There are three basic ways of buying a stake in a real estate crowdfunded property: secured loans, unsecured loans, and equity investment.
The risks of real estate crowdfunding projects can vary by a great deal. There are secured or unsecured loans and even equity investments on the market. So, here is a short recap of what each of these means for the investor:
- Secured loan – a collateral is offered to secure the loan. The collateral can be real estate or some other asset, stock of goods or something else suitable. With this type of loan investor is the first in line to receive their payout, and in case of any problems the collateral can be sold to minimize losses. However, the existence of collateral means that the risk (and therefore the yield) is lower and one should definitely investigate the asset that is offered as collateral.
- Unsecured loan – while mortgage holders are usually first in line to receive payments, an unsecured loan means exactly that. It is not secured by collateral. This means that the interest rate offered should be higher than for a loan that is secured. When the project is unsuccessful, there are no assets to sell to recover any funds (i.e small loans). In this case one should pay a lot of attention to whom they are investing their funds in and how well the platform is equipped to handle problematic customers.

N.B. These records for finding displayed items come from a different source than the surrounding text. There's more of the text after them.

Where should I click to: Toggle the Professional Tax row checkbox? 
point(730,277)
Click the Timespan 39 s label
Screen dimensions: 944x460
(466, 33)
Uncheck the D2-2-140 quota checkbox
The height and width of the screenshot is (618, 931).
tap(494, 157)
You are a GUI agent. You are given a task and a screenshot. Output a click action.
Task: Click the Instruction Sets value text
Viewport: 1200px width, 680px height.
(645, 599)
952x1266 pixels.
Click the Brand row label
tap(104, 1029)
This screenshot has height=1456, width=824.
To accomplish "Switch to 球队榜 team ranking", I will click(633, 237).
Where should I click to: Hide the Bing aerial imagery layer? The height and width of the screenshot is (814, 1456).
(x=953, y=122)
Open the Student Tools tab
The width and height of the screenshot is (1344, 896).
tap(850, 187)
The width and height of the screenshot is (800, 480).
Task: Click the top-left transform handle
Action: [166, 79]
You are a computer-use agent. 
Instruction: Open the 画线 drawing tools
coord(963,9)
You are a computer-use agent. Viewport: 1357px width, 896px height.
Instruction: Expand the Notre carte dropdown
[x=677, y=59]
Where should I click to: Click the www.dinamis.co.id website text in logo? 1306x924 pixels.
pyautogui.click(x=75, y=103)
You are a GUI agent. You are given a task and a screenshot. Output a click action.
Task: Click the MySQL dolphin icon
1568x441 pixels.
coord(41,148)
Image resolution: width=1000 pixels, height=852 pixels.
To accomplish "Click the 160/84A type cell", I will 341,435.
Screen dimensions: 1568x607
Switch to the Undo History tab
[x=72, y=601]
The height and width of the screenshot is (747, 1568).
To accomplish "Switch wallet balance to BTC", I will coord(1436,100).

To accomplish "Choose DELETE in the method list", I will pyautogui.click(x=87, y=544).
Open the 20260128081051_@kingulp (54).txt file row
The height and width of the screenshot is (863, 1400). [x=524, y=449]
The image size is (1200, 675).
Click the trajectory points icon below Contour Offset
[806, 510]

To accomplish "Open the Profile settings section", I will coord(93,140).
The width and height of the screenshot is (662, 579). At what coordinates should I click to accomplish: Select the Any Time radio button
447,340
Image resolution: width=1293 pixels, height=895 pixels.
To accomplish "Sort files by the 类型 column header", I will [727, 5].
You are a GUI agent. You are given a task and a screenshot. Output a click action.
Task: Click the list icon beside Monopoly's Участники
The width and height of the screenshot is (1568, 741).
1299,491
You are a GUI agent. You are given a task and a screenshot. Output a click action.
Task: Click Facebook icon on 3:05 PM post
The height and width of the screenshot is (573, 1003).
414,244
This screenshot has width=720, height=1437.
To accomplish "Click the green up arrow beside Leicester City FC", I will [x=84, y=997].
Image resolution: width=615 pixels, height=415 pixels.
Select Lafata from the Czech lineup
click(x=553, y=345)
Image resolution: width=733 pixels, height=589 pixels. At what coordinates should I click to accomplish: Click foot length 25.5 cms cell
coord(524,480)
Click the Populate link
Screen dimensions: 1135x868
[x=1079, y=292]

- Equity investment – with this type of investment one should note the structure of liabilities – the company will pay debts to employees and creditors first and only then investors may receive their payments from the remaining assets of the company. In case of failure, there is a real possibility that the earnings of the investor are reduced to a 0. When the project succeeds however, employees and creditors usually receive a fixed interest rate while the equity investor earns more. So, in this case one should make sure that they assess the probability of failure. Is the project understandable? Are the numbers presented in the project realistic?
As a rule of thumb, it is good for an investor to remember – the lower the risk of the project, the lower the expected yield. And if you are considering investing in real estate that offers a 20%+ yield per annum, be sure to be very critical about the contents of the project before investing. Most likely it is not a secured project meaning a significantly higher risk level for the investor.
So, be sure not to look at just the yield but rather the investment! It is important to always know where you are investing in, who you are trusting your money with and to be realistic in terms of expectations.